Scrooge was better than his word. He did it all, and infinitely more; and to Tiny Tim, who did not die, he was a second father. He became as good a friend, as good a master, and as good a man, as the good old city knew, or any other good old city, town, or borough, in the good old world. Some people laughed to see the alteration in him, but he let them laugh, and little heeded them; for he was wise enough to know that nothing ever happened on this globe, for good, at which some people did not have their fill of laughter in the outset; and knowing that such as these would be blind anyway, he thought it quite as well that they should wrinkle up their eyes in grins, as have the malady in less attractive forms. His own heart laughed: and that was quite enough for him.

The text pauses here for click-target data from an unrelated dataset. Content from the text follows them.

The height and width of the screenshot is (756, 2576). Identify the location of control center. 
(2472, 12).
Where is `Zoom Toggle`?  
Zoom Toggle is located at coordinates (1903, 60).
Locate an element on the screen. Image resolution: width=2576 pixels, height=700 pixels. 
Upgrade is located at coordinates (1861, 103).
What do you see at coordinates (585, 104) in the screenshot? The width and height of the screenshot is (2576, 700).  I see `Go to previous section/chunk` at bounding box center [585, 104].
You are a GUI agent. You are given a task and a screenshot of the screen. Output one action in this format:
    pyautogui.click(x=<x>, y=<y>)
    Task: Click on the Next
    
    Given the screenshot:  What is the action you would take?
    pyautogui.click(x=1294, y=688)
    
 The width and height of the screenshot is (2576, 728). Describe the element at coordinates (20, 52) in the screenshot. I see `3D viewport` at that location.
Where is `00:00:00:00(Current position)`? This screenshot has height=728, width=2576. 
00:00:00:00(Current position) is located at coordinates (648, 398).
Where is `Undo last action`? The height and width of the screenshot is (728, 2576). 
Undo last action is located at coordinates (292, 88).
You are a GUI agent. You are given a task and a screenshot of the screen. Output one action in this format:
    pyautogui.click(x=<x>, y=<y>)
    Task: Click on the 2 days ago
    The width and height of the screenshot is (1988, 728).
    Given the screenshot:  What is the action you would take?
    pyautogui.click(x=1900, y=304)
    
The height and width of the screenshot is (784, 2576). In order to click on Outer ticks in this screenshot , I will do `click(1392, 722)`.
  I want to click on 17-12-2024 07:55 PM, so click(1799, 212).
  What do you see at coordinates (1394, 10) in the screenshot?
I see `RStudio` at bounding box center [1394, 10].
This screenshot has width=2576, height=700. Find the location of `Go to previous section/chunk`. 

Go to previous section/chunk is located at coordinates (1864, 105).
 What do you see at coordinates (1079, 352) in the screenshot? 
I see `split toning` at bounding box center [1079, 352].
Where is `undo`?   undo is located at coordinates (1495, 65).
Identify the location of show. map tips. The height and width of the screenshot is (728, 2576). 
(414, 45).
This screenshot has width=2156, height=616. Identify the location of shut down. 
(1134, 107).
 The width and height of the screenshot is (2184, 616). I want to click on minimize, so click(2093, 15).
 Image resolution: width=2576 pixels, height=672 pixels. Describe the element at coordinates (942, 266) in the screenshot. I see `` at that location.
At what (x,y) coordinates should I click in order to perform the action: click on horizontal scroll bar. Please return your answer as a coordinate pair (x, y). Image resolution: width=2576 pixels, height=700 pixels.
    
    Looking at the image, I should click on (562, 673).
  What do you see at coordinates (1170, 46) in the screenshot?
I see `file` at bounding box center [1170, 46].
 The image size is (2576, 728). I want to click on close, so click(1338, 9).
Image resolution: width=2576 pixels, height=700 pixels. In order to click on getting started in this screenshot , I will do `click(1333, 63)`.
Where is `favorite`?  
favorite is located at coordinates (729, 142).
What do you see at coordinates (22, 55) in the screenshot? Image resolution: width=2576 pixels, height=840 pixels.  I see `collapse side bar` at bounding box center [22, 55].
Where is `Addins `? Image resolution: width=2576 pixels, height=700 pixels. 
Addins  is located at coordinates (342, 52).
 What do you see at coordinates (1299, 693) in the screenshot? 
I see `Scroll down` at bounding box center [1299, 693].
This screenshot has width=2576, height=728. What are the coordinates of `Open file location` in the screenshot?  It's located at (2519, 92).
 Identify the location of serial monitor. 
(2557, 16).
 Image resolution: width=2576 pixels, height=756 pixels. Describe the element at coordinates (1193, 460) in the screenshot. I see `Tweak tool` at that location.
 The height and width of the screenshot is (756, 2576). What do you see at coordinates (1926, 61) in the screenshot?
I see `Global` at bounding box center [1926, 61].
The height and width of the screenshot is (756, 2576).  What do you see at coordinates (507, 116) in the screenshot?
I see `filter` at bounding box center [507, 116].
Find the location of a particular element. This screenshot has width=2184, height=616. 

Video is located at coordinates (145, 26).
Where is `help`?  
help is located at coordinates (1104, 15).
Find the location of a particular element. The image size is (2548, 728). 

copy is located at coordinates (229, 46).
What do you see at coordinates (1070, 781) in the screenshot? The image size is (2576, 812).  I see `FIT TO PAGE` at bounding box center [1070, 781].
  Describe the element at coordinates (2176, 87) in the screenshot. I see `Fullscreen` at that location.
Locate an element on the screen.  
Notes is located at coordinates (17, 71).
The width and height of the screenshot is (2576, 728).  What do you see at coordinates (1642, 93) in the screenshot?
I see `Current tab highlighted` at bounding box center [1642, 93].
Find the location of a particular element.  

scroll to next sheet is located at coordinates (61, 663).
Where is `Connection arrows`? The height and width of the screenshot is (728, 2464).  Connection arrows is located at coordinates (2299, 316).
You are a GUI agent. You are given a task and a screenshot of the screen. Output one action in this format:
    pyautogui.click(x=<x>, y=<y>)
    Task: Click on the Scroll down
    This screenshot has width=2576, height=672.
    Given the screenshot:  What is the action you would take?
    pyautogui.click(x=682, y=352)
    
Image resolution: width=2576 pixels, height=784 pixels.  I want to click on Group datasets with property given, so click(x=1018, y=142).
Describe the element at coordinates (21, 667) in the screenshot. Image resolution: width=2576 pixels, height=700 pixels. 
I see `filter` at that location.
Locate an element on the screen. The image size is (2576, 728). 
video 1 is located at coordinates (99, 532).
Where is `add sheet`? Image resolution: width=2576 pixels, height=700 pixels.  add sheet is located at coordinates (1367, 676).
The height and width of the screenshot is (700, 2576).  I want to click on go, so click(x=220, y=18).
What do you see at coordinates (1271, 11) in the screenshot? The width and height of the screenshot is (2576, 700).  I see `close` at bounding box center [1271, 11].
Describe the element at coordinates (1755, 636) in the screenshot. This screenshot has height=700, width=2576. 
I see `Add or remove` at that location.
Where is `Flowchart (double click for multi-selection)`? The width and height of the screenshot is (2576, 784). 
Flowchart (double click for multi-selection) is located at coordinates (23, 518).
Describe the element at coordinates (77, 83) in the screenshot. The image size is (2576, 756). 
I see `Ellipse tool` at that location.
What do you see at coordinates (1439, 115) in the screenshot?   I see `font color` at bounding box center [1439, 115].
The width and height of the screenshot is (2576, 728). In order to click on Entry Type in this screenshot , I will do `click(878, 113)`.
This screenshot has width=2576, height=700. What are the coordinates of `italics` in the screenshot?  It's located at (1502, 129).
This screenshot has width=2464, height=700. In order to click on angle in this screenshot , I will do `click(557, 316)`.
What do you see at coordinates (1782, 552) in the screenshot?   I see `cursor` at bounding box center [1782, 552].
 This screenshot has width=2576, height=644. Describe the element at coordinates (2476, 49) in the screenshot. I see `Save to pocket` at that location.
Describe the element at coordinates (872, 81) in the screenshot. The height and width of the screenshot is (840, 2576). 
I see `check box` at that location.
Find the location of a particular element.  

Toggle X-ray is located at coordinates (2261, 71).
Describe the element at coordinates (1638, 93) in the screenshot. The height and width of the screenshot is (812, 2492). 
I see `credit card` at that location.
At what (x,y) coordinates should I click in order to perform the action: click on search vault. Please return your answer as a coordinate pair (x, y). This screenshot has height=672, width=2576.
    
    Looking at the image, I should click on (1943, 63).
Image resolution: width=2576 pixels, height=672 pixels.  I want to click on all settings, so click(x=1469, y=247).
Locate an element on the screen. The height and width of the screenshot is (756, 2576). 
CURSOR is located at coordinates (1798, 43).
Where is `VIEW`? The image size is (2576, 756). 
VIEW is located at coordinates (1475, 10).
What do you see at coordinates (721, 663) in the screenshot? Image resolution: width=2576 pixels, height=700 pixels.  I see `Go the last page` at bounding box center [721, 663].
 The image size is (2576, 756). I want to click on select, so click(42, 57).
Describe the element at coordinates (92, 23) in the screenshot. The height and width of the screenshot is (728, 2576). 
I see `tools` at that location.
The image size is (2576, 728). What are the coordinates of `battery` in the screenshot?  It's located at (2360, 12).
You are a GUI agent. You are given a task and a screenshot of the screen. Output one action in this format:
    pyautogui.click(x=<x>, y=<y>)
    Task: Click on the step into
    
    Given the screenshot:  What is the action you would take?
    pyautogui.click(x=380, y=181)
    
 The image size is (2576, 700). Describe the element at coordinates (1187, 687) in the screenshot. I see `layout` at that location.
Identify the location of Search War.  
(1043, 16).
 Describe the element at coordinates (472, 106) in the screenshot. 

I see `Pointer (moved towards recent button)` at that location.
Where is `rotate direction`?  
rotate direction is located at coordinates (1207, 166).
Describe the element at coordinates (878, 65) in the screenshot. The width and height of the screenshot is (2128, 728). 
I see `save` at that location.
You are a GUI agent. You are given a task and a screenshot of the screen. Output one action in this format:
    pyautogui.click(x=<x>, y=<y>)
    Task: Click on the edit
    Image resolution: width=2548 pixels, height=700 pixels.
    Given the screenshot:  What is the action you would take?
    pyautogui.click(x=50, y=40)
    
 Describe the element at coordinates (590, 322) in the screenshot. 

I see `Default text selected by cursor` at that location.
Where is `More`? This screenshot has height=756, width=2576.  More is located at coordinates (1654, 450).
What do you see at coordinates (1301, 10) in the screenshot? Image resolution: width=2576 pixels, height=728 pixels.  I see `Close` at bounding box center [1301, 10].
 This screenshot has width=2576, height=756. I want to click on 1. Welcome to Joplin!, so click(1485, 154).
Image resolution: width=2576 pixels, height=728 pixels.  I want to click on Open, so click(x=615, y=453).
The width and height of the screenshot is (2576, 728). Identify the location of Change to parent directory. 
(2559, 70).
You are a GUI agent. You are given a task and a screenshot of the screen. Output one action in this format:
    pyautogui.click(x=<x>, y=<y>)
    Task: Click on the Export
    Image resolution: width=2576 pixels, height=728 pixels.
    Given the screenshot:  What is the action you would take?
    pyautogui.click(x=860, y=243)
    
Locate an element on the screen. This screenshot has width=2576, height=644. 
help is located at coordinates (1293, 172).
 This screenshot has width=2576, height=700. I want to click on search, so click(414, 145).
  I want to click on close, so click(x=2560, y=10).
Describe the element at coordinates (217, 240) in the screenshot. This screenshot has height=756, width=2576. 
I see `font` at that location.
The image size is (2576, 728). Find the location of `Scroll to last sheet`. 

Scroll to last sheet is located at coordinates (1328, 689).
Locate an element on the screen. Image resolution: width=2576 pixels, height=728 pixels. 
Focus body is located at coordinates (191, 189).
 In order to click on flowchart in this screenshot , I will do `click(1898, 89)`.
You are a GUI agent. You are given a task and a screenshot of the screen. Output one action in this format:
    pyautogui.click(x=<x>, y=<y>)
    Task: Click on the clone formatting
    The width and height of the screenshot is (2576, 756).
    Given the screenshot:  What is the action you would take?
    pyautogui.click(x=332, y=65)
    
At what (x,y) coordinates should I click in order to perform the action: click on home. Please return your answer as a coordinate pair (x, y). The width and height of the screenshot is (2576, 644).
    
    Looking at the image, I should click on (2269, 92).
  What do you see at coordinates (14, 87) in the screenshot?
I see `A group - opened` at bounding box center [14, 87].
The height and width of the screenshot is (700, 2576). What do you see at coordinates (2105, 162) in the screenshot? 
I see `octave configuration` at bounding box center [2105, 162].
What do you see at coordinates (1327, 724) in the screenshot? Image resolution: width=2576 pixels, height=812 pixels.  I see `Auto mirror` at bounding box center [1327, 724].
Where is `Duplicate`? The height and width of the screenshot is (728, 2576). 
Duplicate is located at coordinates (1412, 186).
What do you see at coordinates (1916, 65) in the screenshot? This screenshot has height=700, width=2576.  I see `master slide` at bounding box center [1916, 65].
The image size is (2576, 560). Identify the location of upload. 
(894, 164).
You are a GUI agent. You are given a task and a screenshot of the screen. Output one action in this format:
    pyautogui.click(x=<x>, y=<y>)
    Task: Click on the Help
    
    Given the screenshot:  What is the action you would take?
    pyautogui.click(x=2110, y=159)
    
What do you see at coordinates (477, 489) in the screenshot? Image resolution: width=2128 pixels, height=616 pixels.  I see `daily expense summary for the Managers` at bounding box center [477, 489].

He had no further intercourse with Spirits, but lived upon the Total Abstinence Principle, ever afterwards; and it was always said of him, that he knew how to keep Christmas well, if any man alive possessed the knowledge. May that be truly said of us, and all of us! And so, as Tiny Tim observed, God bless Us, Every One![3]

 

 

 

[1] For example,

  • Judaism: Festival of the lights; Hannukah, December
  • Christianity: advent, dawning. Christmas, December
  • Hindu, Sikh, Jain diaspora: Diwali = festival of lights over darkness, good over evil, and knowledge over ignorance. (Oct-Nov.)
  • Islam: Hijrah, a celebration of light (June/July). Festivals of light: Ramadan (March) and Eid (May).

[2] See an especially good book, critical of the Enlightenment, Jonathan I. Israel’s, The Enlightenment That Failed: Ideas, Revolution, and Democratic Defeat, 1748-1830. (Oxford University Press, 2019).  Also, Thomas Carlyle’s The French Revolution presents a sobering assessment.